--- Directions ---
Would you please return the lines of the entries below starting at the line that has "This screenshot has width=851, height=678." and ending at the line that has "Click the red Géphiba 129 error message", both included, exactly as they are?
Exercise data below:
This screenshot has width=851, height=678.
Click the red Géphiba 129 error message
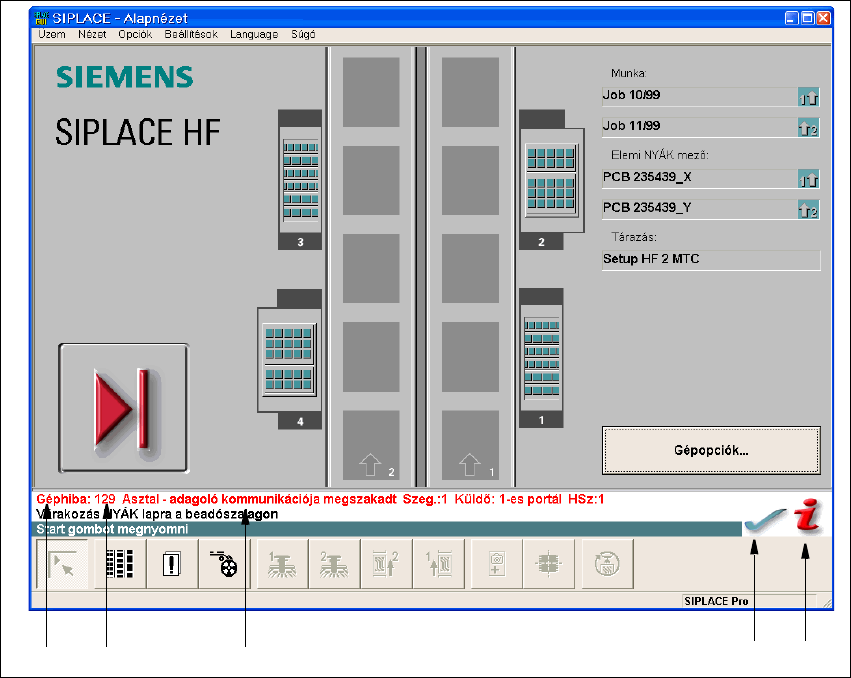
End of Exercise data.
Exercise data below:
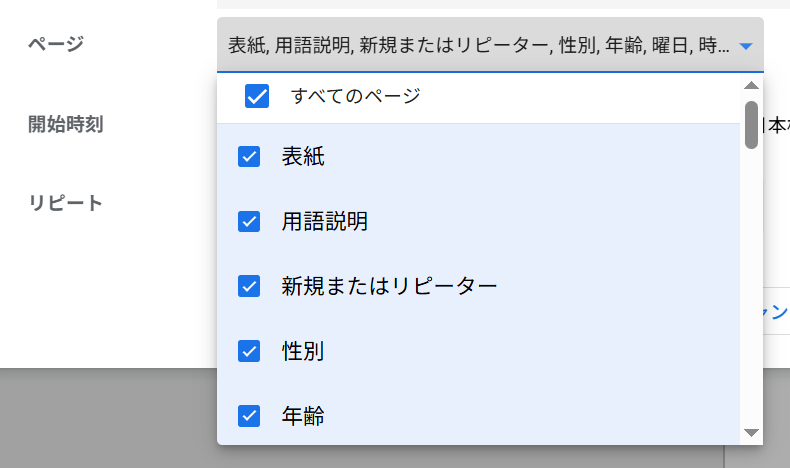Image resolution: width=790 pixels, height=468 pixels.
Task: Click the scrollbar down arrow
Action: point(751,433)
End of Exercise data.
--- Answer for the task ---
This screenshot has width=851, height=678.
Click the red Géphiba 129 error message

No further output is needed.